Not long ago, dogs rescued out of fighting situations were euthanized, by default. It was thought they were too dangerous and too damaged to live safely and happily out in the world. However, there are many different opinions about what to do with the dogs. Some probably think that one cannot help the dogs any more and they should be put down. Others are firmly convinced that the abused dogs deserve a second chance – that they can be rehabilitated and that they deserve as much love as other dogs.
A special Pit Bull called Rescue is the best proof of it. The two-year-old dog has a dogfighting background. He vegetated in a dog sanctuary and was afraid of all the noise and people around him. Then a woman took the time to stop and interact with Rescue. As she approached his cage, he whimpered in fear and turned his head away. She spoke well to him in a gentle, sweet way until he finally began to wag his tail.
Finally, the woman reached through the bars. Rescue crawled in her direction and sniffed her hand. She started stroking his head and face and Rescues tail wiggled back and forth. Soon he leaned his head in her direction, pressed against the bars and gave her more and more affection and attention. Rescues story has a happy ending. He was adopted from the shelter and his new owners give him all the love in the world.
This makes me remember a Pitbull rescued story from Bark Nation, one of the rescue groups can go at their pace and teach them what the world is. In 2017, there was the moment that many Pitbulls change from a dog bred into dogfighting to a pet when authorities found 32 dogs chained in the backyard of a Kalamazoo, Michigan, home. The pit bulls were covered in wounds and scars — and a ring with fighting paraphernalia was discovered in the basement of the home.
Since then, officers have raided multiple other properties connected to the offenders and the suspects face multiple felony charges. A total of 52 dogs were seized — and as their former owners continue to be prosecuted, the dogs are being transferred to experienced rescue organizations through Bark Nation. The bulk of them are around 1 to 2 years old and are just happy, healthy goofball dogs and all they want is to play in the yard, lick your face and cuddle. Despite everything, they know how to love.
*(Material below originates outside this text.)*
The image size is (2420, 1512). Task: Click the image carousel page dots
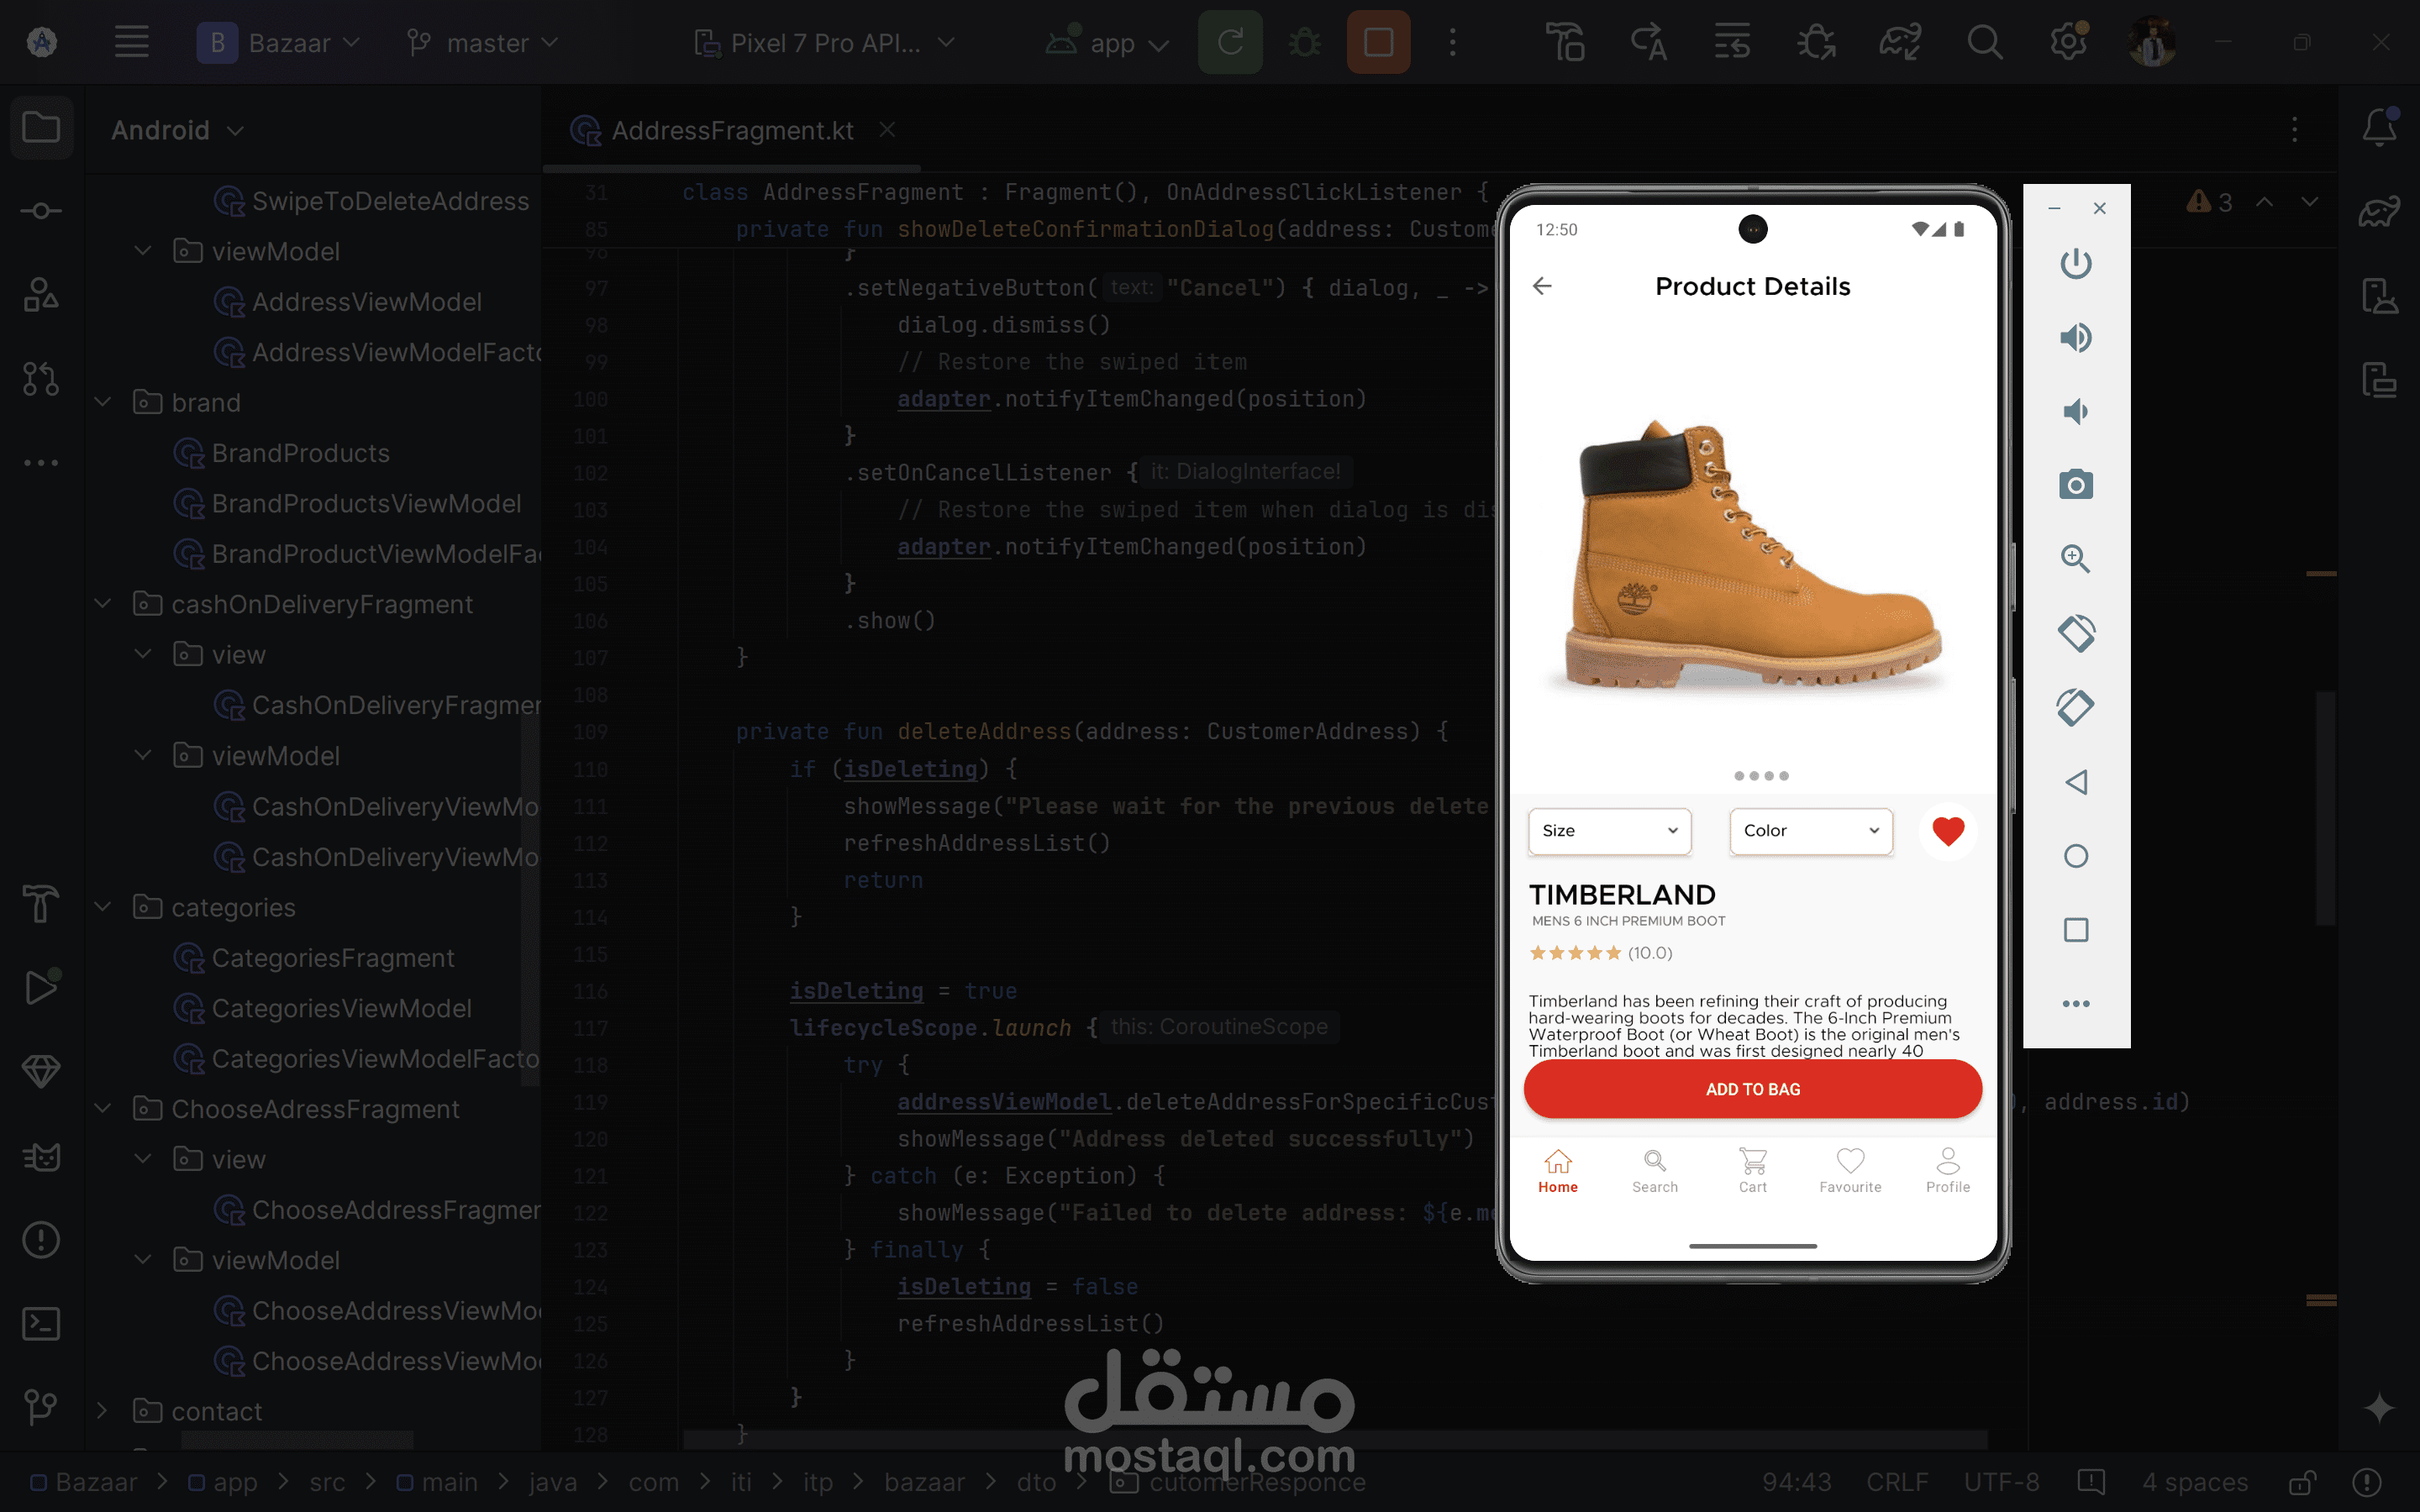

Because most of them were bred into fighting, they simply don’t know what it’s like to be a normal dog. Many of them now show common signs of dogfighting — like scars, broken teeth and low body weight, alongside typical nervousness from never being in a traditional home environment. They after that had new collars, new names and are learning how to play with toys and have fun.
This is a far cry from the fate of many dogfighting survivors, who, under Michigan law, must be euthanized if a behavioral evaluation deems them unfit for a home. In some cases, fearful dogs in need of rehabilitation may be put down.
Kelly McLaughlin from Bark Nation said: “The grand majority of survivors can be successfully rehabilitated, but they need to be given the opportunity to do so, not be put to death because of what they’re born into.”
“They might be American pit bull terriers, but they just want to live their lives and be happy like us. It’s our duty to have life-saving avenues for them while we fight to end dogfighting.”
Animal fighting has become a growing concern in the United States. Last year, the American Society for the Prevention of Cruelty to Animals (ASPCA) assisted in rescuing more than 4,500 animals from dogfighting and cockfighting cases, Jessica Rushin, senior manager of Partnerships for ASPCA Field Investigations and Response, told NBC News.
“Animal fighting is one of the most heinous forms of animal cruelty, and sadly it is far more common in the United States than many people realize,” she said in a statement. “To betray animals by forcing them to fight for their lives for so-called entertainment is despicable.”